Anyway, 3 minutes later I'm watching videos and reading up. Cool! I found a site with pictures of a lady named Maymee (I'm a poet and don't know it. I've got feet and they're longfellows.....and my childhood out in Bayne strikes again.) and how she makes hers. Looks like fun, looks useful, I love braided/rag rugs, looks like a good way to spend the hot, hot hours of summer when breathing sucks your will to live. Now is the time for that internal dialog:

"You need to learn a new pastime like you need hole in your head.."
"Sure, but I've always wanted to learn to make braided rugs."
"Again, repeat the last thing I said. You're already running an hours of the day deficeit."
"It's not a pastime, it's a skill! If I can make them, I won't have to buy them and they'll be the style and color I want. It's affordable, I can start by using up all that fabric we've been packing across the country for the last decade or so."
"................dang it."

Ha! I just won, or lost depending on how you look at it. That gets too confusing and my brain starts hurting, so I don't think about it too deeply.
The battle has been fought and I'm off to find an old toothbrush and fabric. Found both, defiled Justin's tools to craft my "needle". The kids told on me when he got home, little tattle tails. :)
So are you wondering what these things are?? Just what the name implies, you fashion a needle of sorts from an old toothbrush and use torn strips of material to make a sort of braided/knotted rug. I've included a link at the bottom to the page with instructions.


Here's my needle. I used a Dremel and a sander, finished off with sand paper. You can whittle it down then finish with sandpaper, but then you don't get to use power tools. ;) It took me about 20 minutes to make this way. I used an old child's toothbrush, but the traditional style would give you a larger/thinner needle. I'll make one of those next. This part was fun all by itself!
Here's the patterned material.
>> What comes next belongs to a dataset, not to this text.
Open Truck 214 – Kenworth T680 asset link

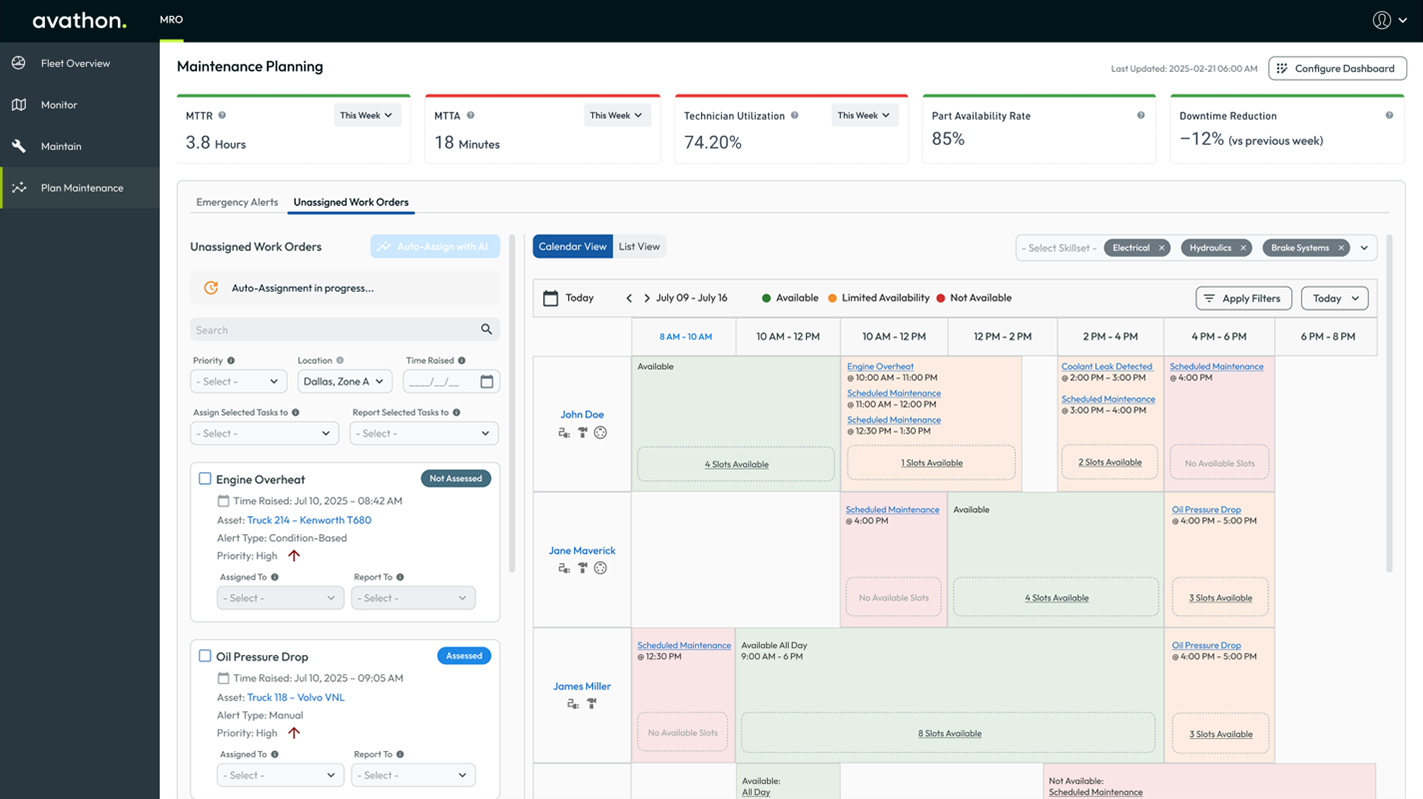[x=309, y=520]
I was never going to use this, so into strips it went.


I found a sage green knit fabric, bulkier, but hey I'm experimenting. Remember that nightmare dye job??? Can't find out new things unless you experiment. ;)

Here's what I have so far. This went very quickly! I worked on it during the heat of the day and again in the evening, a little this morning. I will say it took me almost 45 minutes to figure the directions out! I was ready to start talking to the walls (they're very good conversationalists though) and then it clicked. It reminded me of when I was learning to tat, couldn't figure it out, then it just clicked into place. I like the look of it! There's a hint of braided rug, without the worry of the braid sewing coming undone. The underside has a raised pattern, I'll need to get a picture of that later.

And the close up.

If you have some scraps, unused clothes, etc. I would give this a try! There are a couple of other methods out there, but I think this is my favorite.

Info site: http://thelibrary.springfield.missouri.org/lochist/periodicals/bittersweet/sp81g.html

There are also some tutorials on youtube, just run a search for "toothbrush rugs".